[CHALLENGE A]
Reproduce verbatim the entries, starting at the line that contains "The image size" and ending at the final line of the entries.

┌─ DOCUMENT PASSAGE

LeetCode 528 - Random Pick with Weight

The problem asks us to design a data structure that supports weighted random sampling. You are given an array w, where each element represents the weight of an index. Instead of choosing every index with equal probability, the selection probability depends on its weight.

leetcodemediumarraymathbinary-searchprefix-sumrandomized

LeetCode Problem 528

Difficulty: 🟡 Medium
Topics: Array, Math, Binary Search, Prefix Sum, Randomized

Solution

Problem Understanding

The problem asks us to design a data structure that supports weighted random sampling.

You are given an array w, where each element represents the weight of an index. Instead of choosing every index with equal probability, the selection probability depends on its weight.

For example:

  • If w = [1, 3]
  • Total weight = 1 + 3 = 4
  • Index 0 should be chosen with probability 1/4
  • Index 1 should be chosen with probability 3/4

The challenge is implementing the method pickIndex() such that repeated calls statistically follow these probabilities.

In other words, we need to simulate a probability distribution where larger weights make an index more likely to be chosen.

The input consists of:

  • A constructor Solution(w) that initializes the data structure.

└─
┌─ DATA FOR PROCESSING

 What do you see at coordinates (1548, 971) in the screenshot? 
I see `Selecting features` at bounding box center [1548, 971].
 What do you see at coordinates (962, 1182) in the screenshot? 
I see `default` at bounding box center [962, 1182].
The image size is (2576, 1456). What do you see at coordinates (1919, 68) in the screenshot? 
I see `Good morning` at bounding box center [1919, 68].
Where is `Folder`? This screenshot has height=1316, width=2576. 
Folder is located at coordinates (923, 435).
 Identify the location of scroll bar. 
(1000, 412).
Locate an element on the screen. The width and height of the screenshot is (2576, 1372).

└─

[CHALLENGE B]
Write the next part of the explanation of the weighted random pick problem, picking up after its last sentence.

[RESULT A]
The image size is (2576, 1456). What do you see at coordinates (1919, 68) in the screenshot? 
I see `Good morning` at bounding box center [1919, 68].
Where is `Folder`? This screenshot has height=1316, width=2576. 
Folder is located at coordinates (923, 435).
 Identify the location of scroll bar. 
(1000, 412).
Locate an element on the screen. The width and height of the screenshot is (2576, 1372).

[RESULT B]
  • A method pickIndex() that returns one valid index from [0, len(w) - 1].

The key requirement is that selection must be random but weighted.

The constraints give us important hints about efficiency:

  • w.length <= 10^4
  • pickIndex() is called at most 10^4 times
  • w[i] <= 10^5

Since pickIndex() may be called many times, recomputing probabilities from scratch every call would be inefficient. We should preprocess information once during initialization and make each query efficient.

An important observation is that all weights are positive integers, meaning every index always has a non-zero probability of being selected. This removes corner cases involving zero probability intervals.

Some edge cases that could trip up a naive implementation include:

  • A single-element array like [1], where the only valid answer is 0.
  • Very uneven distributions such as [1, 100000], where one index should dominate the probability space.
  • Large arrays with repeated calls to pickIndex(), where poor performance would become noticeable.

The problem guarantees valid positive weights, so we do not need to handle negative values or empty arrays.

Approaches

Brute Force Approach

A straightforward approach is to explicitly build a weighted pool.

For each index i, insert it into an auxiliary list w[i] times.

For example:

w = [1, 3]

Expanded array:
[0, 1, 1, 1]

Then pickIndex() simply selects a random position in this expanded array.

This works because frequency directly corresponds to probability:

  • Index 0 appears once
  • Index 1 appears three times

Thus, index 1 is selected three times more often.

Although correct, this approach becomes impractical when weights are large.

For example:

w = [100000, 100000]

The expanded array would require 200000 elements.

Since:

sum(w) can be as large as 10^9

this solution is far too memory-intensive.

Key Insight

Instead of physically expanding the weighted array, we can think of weights as ranges on a number line.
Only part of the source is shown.